• **Task A**:
Please answer these questions from the rounders rules text:
(i) What is the minimum number of players the fielding team must field?
(ii) What weight limit does Rounders England place on the bat?
(iii) What minimum height must the poles marking each base stand at?
• **Task B**:
In the rounders rules text, rewrite the stretch from "If a ball is" through "is caught out.", changing "backward area" to "rear area".

• **Quoted passage**:
──────────────────────────────
In the United Kingdom, the rules of rounders are regulated by Rounders England.[14] Games played under these rules use smaller bats and balls and are played on a smaller pitch compared to GAA games. The bases are marked with posts, which batters must keep in contact with and fielders must 'stump', and only one 'good' ball needs to be thrown before a batter must run. 'Half-rounders' are also counted in scoring.

The fielding team must field a minimum of six players (one on each base plus bowler and catcher). The total number of players on a team is limited to nine.

The ball circumference must be between 180 millimetres (7.1 in) and 200 millimetres (7.9 in) and the bat no more than 460 millimetres (18 in) in length and 170 millimetres (6.7 in) in diameter. Rounders England place a weight-limit of 370 grams (13 oz) on the bat. The bases are laid out in a manner similar to a baseball diamond, except that batters run to a separate fourth base, at right-angles to third base and the batsman's base.[15] Each base is marked with poles, which must be able to support themselves and stand at a minimum of 1 metre (3 ft 3 in).

If a ball is delivered well, batters must try to hit the ball and must run regardless of whether the ball is hit. If the ball is hit into the backward area, the batter may not pass first post until the ball is returned to the forward area. A batter that hits a no-ball may not be caught out or stumped at the first post. Batters may run on 'no-balls' but do not have to. Each batter, except the last in each inning, is entitled to receive one good ball: the last batter is entitled to receive three good balls unless he or she is caught out.
──────────────────────────────
• **Given information**:
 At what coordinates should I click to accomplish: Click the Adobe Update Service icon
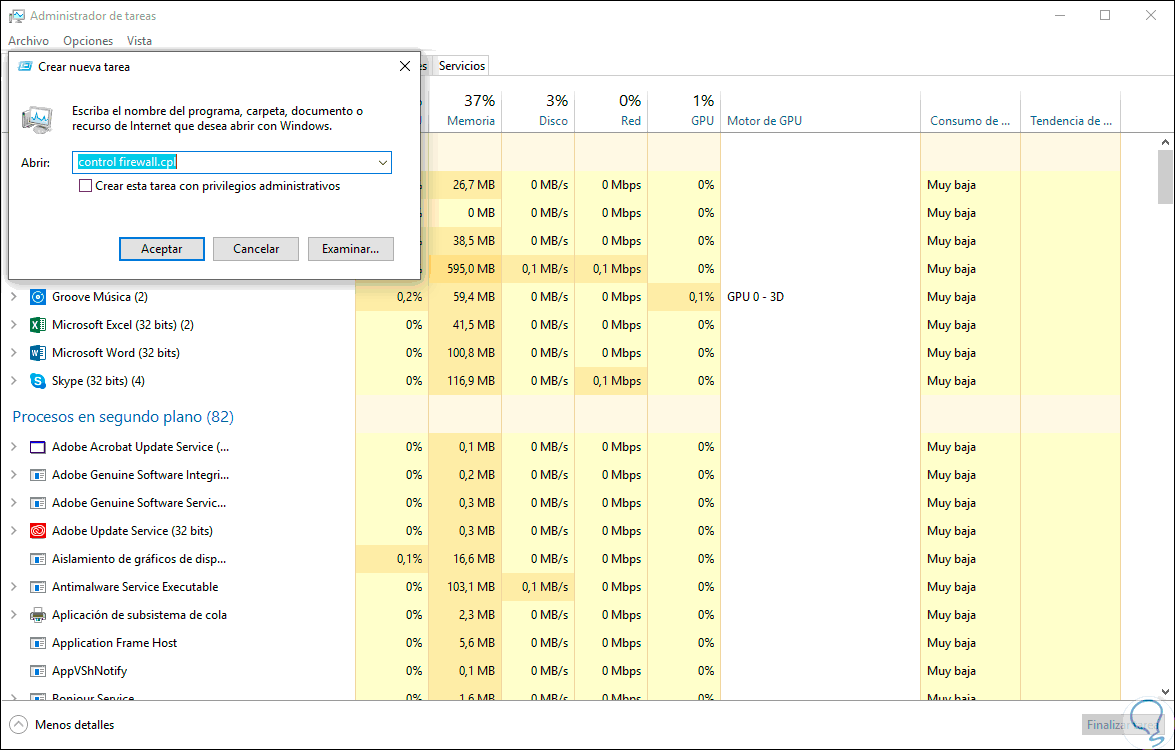click(38, 531)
──────────────────────────────
• **Expected answer A**:
(i) Six players
(ii) 370 grams (13 oz)
(iii) 1 metre (3 ft 3 in)

• **Expected answer B**:
If a ball is delivered well, batters must try to hit the ball and must run regardless of whether the ball is hit. If the ball is hit into the rear area, the batter may not pass first post until the ball is returned to the forward area. A batter that hits a no-ball may not be caught out or stumped at the first post. Batters may run on 'no-balls' but do not have to. Each batter, except the last in each inning, is entitled to receive one good ball: the last batter is entitled to receive three good balls unless he or she is caught out.